3 Notional Pooling

This topic describes the information about the Notional Pooling feature.

The system supports notional pooling of accounts for cash concentration benefits. Under notional pooling, balances remain on participating accounts. The bank charges or credits interest on net balance of the pooled accounts thereby mitigating the cost of overdrafts on participant accounts.

Notional Pooling of is a mechanism for calculating interest on the combined credit and debit balances of accounts that a corporate parent chooses to cluster together, without transferring any funds. It is ideal for companies with decentralized organizations that want to allow some autonomy to their subsidiaries, including their control over bank accounts.

Pool participant accounts are aggregated for interest compensation purposes. Funds are not physically moved but are notionally combined. There is no commingling of funds, and the integrity of the individual account position is maintained.

Notional Pooling can be combined within the framework of a global cash concentration structure to provide comprehensive overlay structures to meet even the most complex organization’s needs.

Notional pooling can have multi-layered overlays like in country pools sweeping into regional pools which in turn sweep into global pools. This type of structure is provided to mirror the corporates regional treasury arrangements.

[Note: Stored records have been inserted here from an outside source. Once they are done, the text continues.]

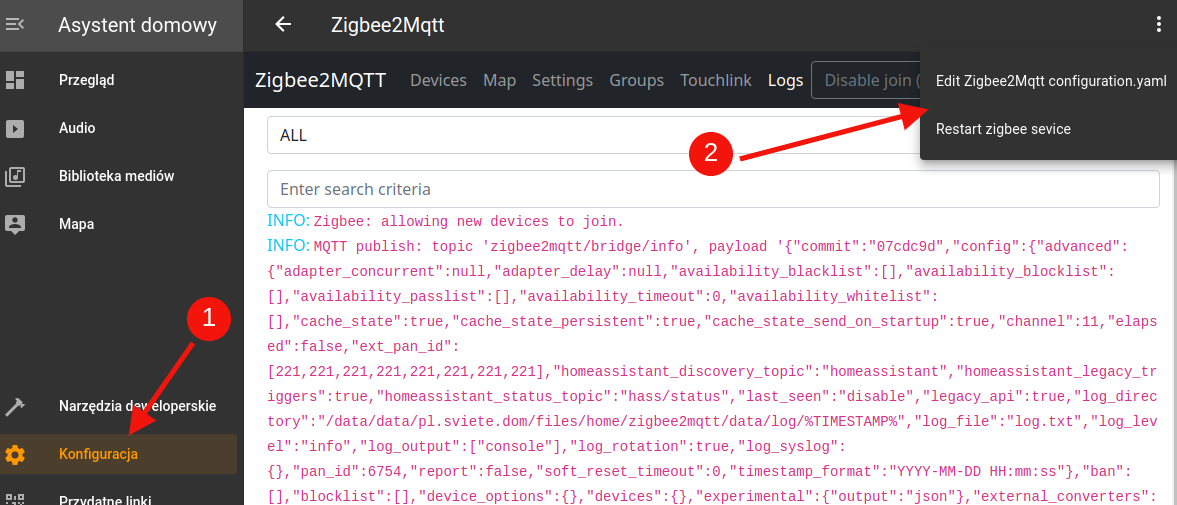Click the Przegląd dashboard icon
1177x505 pixels.
pyautogui.click(x=15, y=80)
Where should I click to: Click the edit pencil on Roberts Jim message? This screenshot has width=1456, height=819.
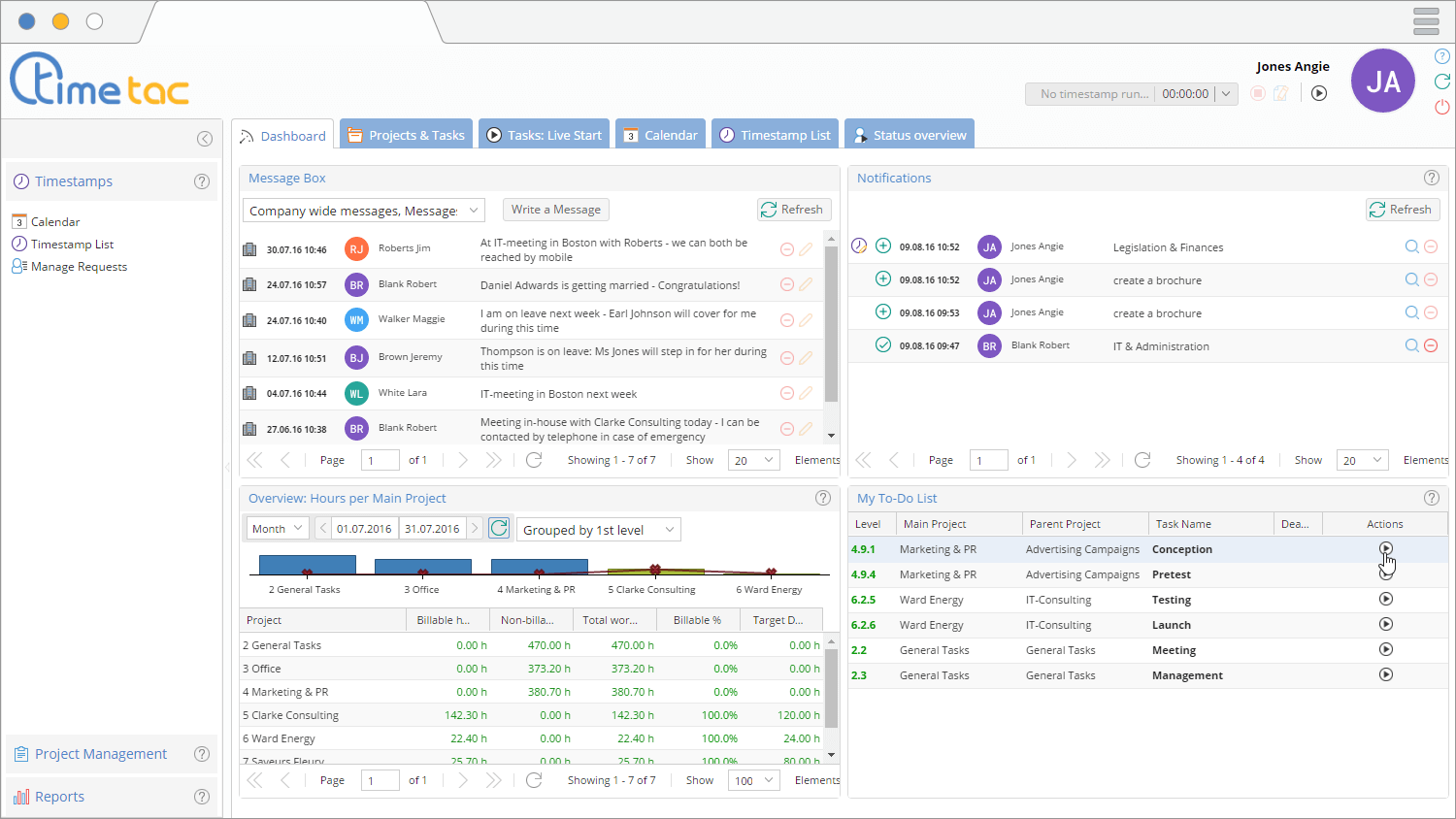tap(806, 250)
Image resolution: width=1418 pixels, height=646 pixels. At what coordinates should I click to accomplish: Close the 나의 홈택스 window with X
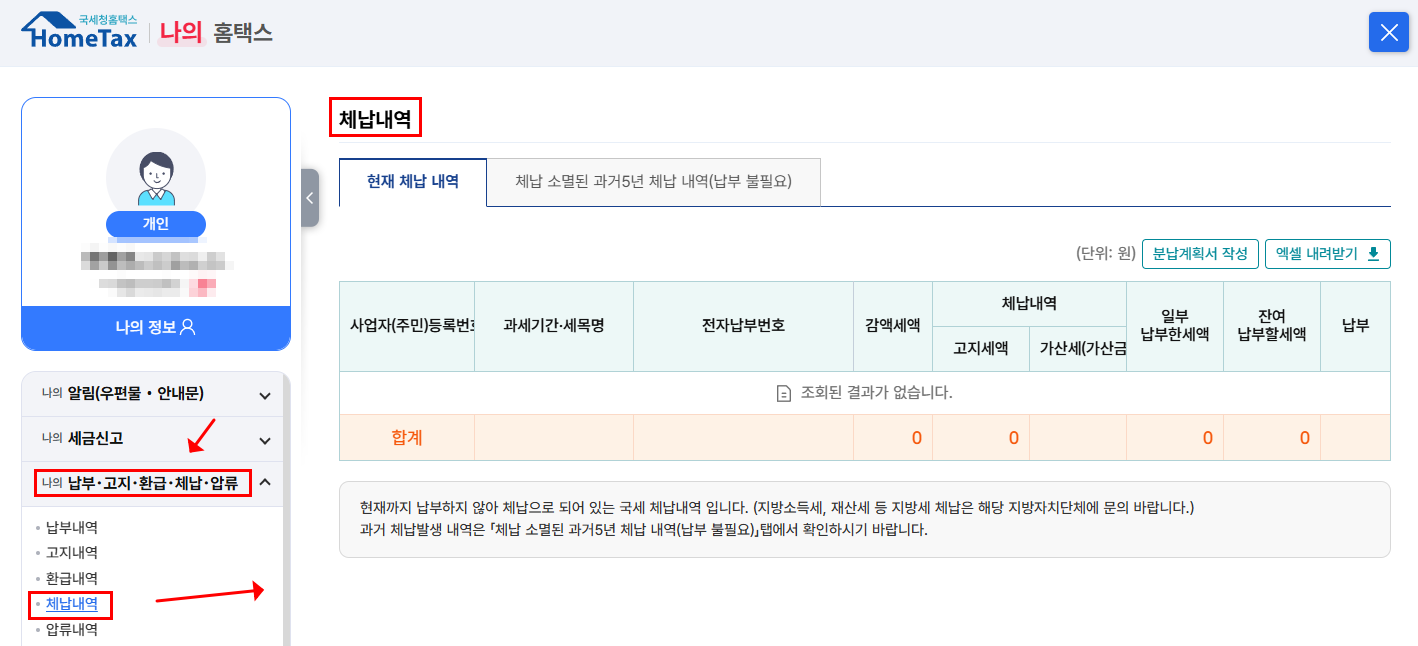[x=1388, y=32]
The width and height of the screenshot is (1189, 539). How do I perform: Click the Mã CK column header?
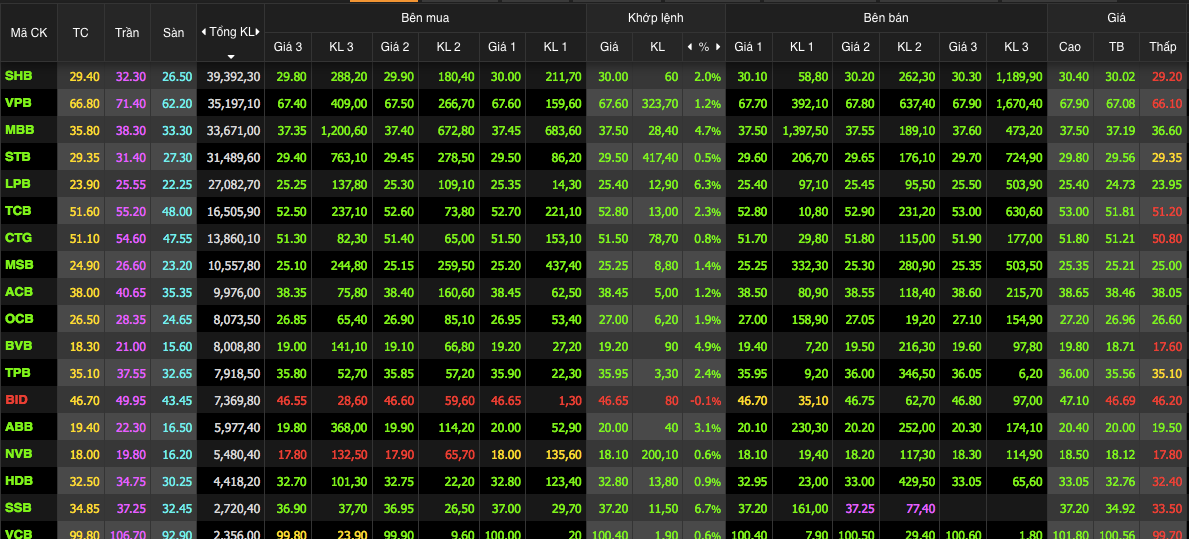click(x=29, y=33)
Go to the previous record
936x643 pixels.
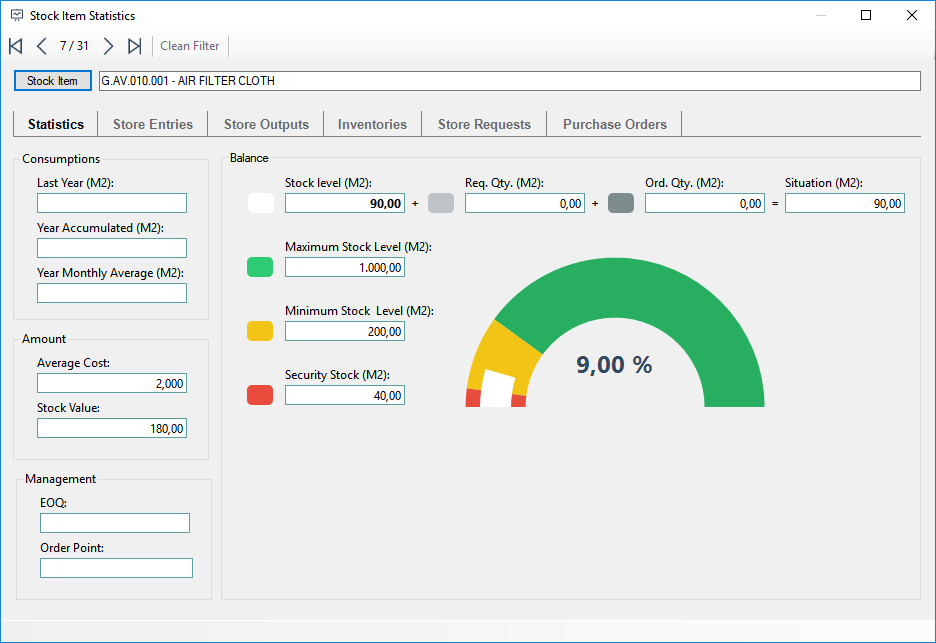coord(42,46)
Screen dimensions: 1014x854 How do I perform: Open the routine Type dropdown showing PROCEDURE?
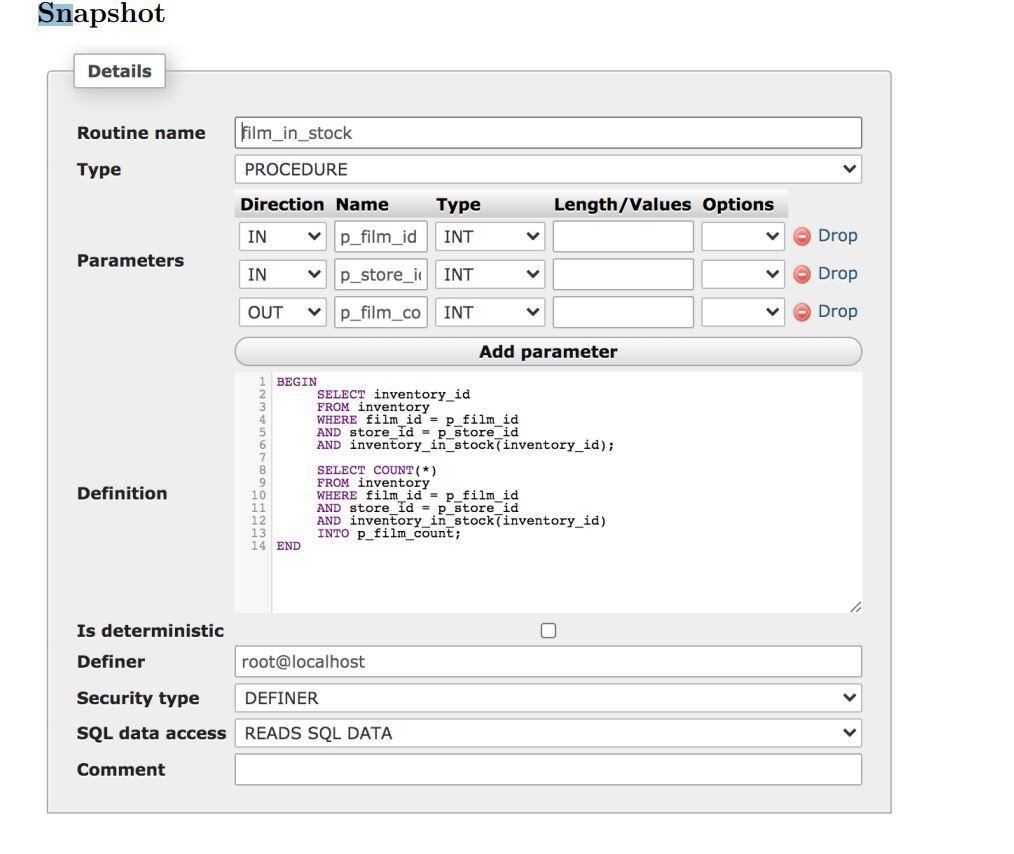[x=548, y=169]
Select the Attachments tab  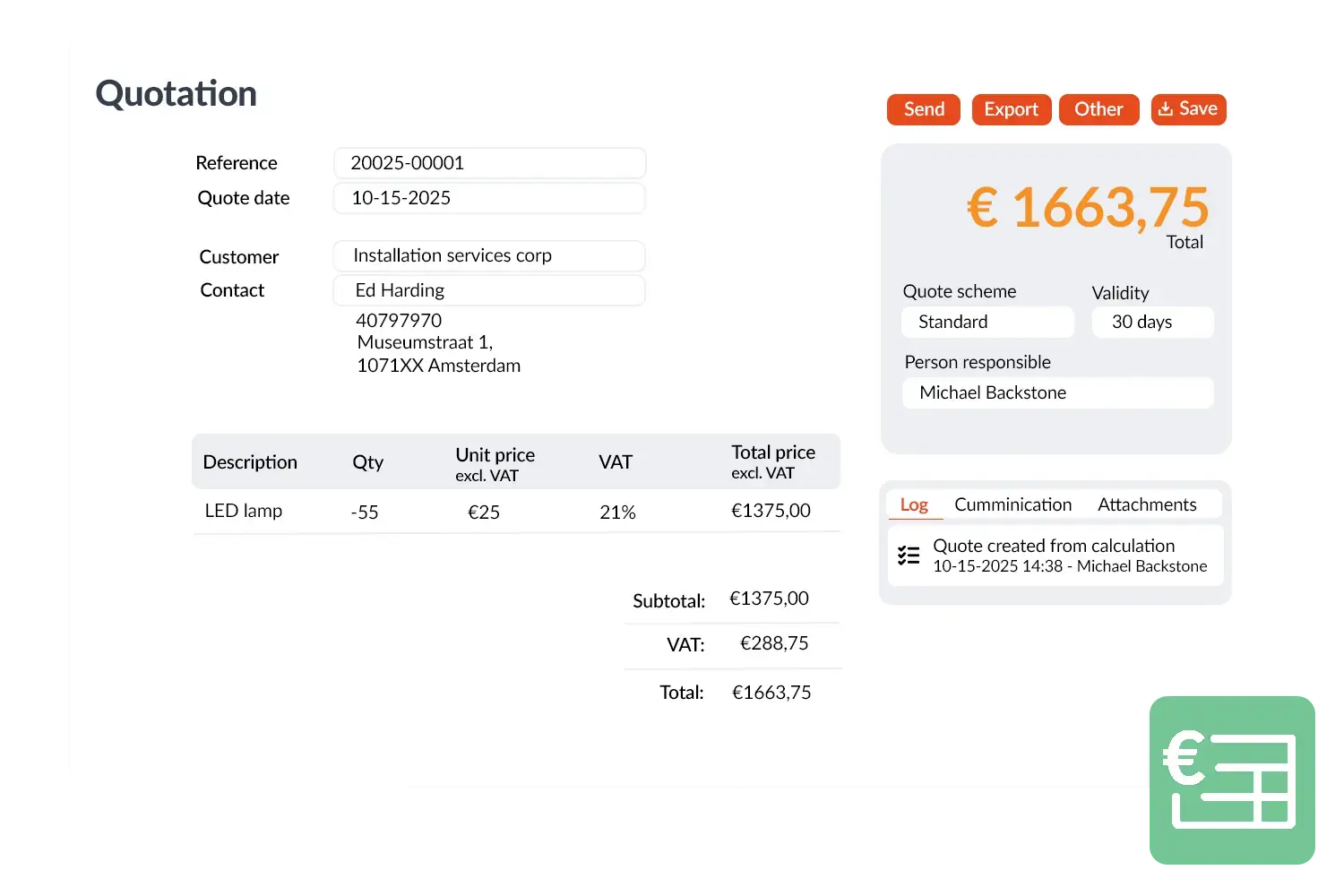point(1147,504)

Once a company earns interest on the funds in a notional pooling account, interest income is usually allocated back to each of the accounts comprising the pool. For tax management reasons the corporate parent usually charges the subsidiaries participating in the pool for some cash concentration administration expenses related to management of the pool. This scenario works best if the corporate subsidiaries are located in high-tax regions where reduced reportable income results in reduced taxes.

The main downside of notional pooling is not allowed in some countries. It is difficult to find anything but a large multi-national bank that offers cross-currency notional pooling. Instead, it is most common to have a separate notional cash pool for each currency area.

Notional pooling is normally done within one branch so that the bank gets the right of offset on its balance sheet (from the regulators and clients). Else, the bank must set aside capital to cover the gross pooled balances.